Medical marijuana patients DO exist

I really enjoyed this piece by David Borden and Paul Armentano (recently posted in the Huffington Post): Why Do People the Government Says Don’t Exist Keep Writing Us?

Speaking last month to the Associated Press, Tom Riley — spokesman for the White House Office of National Drug Control Policy — launched into an all too common ad hominem attack against medical marijuana and those who advocate for its regulation. “There is a charade going on here,” he charged. “[P]eople who are interested in drug legalization using genuinely sick people as pawns to get sympathy to get their agenda through.”
This critique bemuses us. After all, we actually know medical marijuana patients — yes, real live medical marijuana patients. We interact with them at conferences. We help them organize protests. Some of us lobby with them in Congress or the state houses. Others help coordinate their legal defenses when they’ve been arrested. Many of them are our friends and colleagues too. Sure, we also want legalization, not just for medical use. But while the drug war continues to rage, we desire to have the sick and dying taken off the battlefield. Who wouldn’t?

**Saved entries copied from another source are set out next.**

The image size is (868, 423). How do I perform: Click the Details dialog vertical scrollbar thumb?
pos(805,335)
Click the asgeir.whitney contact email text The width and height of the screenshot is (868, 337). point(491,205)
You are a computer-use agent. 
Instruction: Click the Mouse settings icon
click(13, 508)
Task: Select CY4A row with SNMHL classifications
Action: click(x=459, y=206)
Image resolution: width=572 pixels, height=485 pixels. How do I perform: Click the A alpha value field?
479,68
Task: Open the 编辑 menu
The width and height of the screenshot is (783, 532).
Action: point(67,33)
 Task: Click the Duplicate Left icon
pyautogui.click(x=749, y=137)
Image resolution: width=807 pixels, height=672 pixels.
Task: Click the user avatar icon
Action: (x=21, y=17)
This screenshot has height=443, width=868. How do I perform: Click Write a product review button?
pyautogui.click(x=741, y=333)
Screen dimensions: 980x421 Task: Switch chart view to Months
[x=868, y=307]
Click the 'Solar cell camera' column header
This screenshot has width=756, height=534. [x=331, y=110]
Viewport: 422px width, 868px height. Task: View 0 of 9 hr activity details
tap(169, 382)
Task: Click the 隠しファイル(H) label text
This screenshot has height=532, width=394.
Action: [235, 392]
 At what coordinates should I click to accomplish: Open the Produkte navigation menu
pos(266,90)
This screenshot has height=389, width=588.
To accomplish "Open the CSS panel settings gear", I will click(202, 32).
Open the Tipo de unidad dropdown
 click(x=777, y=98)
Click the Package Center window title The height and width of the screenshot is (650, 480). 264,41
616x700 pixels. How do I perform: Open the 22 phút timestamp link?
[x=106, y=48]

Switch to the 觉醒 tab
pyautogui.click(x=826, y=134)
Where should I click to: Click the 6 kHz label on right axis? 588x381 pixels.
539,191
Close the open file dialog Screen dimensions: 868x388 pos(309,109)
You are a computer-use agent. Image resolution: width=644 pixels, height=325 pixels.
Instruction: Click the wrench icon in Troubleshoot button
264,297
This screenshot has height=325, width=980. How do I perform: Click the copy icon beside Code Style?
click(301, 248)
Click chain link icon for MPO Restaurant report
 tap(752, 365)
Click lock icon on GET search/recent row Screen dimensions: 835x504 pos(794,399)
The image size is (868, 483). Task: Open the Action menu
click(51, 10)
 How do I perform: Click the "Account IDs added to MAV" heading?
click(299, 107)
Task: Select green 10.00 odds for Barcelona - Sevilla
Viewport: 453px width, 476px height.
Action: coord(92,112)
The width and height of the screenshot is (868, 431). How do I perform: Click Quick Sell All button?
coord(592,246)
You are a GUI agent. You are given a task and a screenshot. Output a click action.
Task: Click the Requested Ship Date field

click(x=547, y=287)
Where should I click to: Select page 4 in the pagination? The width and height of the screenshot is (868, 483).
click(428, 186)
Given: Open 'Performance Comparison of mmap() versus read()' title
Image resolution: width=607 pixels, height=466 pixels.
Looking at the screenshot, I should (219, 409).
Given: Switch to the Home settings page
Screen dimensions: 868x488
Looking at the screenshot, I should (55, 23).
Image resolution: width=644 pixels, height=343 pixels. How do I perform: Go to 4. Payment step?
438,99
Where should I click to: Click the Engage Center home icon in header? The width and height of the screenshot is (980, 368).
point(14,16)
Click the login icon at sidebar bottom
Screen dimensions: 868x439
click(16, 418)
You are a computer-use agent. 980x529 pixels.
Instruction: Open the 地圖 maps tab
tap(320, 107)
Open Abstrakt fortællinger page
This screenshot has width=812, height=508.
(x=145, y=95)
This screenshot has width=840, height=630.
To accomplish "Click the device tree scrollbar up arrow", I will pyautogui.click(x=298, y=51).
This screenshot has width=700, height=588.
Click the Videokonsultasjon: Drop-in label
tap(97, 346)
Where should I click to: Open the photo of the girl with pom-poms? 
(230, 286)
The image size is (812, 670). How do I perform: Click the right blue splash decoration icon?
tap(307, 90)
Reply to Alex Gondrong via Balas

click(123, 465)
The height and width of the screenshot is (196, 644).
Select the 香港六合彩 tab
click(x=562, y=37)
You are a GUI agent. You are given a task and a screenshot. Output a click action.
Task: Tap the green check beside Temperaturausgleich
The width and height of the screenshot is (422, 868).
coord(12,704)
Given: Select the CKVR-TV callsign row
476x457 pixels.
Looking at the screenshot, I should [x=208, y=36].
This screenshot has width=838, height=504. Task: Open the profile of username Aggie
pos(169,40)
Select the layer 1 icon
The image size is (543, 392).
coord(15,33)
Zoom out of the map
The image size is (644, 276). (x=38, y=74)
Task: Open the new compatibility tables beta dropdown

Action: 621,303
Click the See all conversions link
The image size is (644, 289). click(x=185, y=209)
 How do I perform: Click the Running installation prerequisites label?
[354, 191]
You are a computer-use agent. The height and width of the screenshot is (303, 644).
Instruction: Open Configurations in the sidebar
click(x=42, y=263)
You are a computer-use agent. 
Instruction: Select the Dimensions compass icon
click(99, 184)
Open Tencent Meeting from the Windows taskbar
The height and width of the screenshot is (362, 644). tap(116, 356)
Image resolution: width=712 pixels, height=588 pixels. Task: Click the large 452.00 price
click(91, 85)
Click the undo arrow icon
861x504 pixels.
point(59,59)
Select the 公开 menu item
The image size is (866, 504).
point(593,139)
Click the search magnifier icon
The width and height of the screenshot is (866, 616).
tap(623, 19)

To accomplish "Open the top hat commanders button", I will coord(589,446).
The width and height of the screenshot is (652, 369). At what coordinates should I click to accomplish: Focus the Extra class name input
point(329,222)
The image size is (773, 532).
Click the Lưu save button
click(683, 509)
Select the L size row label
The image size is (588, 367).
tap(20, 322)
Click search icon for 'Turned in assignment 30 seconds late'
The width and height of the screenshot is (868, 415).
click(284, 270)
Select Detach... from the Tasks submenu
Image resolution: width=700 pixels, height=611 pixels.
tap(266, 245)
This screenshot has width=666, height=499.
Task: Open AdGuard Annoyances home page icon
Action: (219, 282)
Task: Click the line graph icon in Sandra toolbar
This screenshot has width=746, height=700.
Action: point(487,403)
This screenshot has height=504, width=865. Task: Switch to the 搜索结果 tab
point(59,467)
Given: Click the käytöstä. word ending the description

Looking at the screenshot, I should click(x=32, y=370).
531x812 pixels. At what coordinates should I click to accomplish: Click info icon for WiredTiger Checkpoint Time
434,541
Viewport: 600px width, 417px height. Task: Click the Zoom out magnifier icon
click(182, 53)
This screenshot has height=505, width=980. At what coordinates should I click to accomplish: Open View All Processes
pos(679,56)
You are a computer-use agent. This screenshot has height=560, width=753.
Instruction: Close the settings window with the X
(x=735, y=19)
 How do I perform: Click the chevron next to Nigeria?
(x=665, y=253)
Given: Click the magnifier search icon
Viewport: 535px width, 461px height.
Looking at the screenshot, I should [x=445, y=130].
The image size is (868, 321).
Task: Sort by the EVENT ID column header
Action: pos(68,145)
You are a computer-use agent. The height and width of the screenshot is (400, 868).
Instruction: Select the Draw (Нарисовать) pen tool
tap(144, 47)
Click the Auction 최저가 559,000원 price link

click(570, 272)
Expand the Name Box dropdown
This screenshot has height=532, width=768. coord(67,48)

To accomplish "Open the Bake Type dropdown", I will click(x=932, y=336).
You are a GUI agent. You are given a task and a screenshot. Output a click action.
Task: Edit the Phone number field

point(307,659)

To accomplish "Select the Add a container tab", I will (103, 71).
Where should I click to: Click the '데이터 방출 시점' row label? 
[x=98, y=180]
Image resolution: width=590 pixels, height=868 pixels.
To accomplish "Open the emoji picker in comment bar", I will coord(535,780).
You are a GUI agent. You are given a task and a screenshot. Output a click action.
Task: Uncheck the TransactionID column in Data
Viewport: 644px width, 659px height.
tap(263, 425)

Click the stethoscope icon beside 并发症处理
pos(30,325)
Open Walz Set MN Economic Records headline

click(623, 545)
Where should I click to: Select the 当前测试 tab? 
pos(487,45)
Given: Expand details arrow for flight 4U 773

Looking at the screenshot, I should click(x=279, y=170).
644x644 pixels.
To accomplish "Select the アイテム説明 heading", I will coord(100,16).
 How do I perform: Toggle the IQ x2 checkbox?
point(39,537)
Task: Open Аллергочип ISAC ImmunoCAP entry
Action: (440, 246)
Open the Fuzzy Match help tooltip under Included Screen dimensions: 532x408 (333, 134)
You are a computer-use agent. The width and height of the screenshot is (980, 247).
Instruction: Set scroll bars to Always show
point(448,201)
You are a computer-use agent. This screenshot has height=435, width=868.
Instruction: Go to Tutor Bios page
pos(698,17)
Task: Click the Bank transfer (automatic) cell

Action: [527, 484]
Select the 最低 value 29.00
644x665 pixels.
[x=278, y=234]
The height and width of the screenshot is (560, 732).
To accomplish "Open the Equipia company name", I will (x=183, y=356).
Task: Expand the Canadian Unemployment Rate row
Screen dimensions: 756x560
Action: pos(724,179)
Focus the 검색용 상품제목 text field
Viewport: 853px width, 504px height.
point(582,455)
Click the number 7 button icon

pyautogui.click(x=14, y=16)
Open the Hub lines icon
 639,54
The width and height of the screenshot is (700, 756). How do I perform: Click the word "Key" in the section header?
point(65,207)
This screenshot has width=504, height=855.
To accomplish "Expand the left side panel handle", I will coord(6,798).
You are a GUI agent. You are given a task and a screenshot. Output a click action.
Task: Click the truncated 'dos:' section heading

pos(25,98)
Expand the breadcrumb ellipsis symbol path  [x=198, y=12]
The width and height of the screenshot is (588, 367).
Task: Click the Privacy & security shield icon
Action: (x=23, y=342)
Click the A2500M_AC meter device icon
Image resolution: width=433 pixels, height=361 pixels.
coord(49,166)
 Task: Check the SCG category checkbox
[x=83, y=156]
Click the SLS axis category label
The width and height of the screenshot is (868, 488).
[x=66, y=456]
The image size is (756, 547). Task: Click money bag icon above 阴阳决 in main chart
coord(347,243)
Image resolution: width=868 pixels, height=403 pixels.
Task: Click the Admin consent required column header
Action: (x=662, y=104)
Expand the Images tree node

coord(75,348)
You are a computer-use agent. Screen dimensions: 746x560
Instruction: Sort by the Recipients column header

And that last point is important. Prohibitionists (and sometimes their academic enablers) have often tried to argue that since people like us want marijuana legalized for recreational purposes, then we can’t be believed when we argue for medical marijuana legalization — that we’re only taking advantage of the sick by using them for our purposes. How absurd!
First, it is certainly possible (and quite likely) for people to sincerely hold both the opinion that patients should be allowed to use marijuana for medical purposes and that people in general should be allowed to use marijuana for recreational purposes.
Second, how are you taking advantage of sick people by wanting them to have the right to choose medicine that helps them and is recommended by their doctor?
Third, the only ones cruelly taking advantage of the sick are the people like Tom Riley, who would deny patients the medicine that helps them, who would tell patients that they can’t follow the recommendations of their doctor, who would have people suffer in order to prop up marijuana prohibition.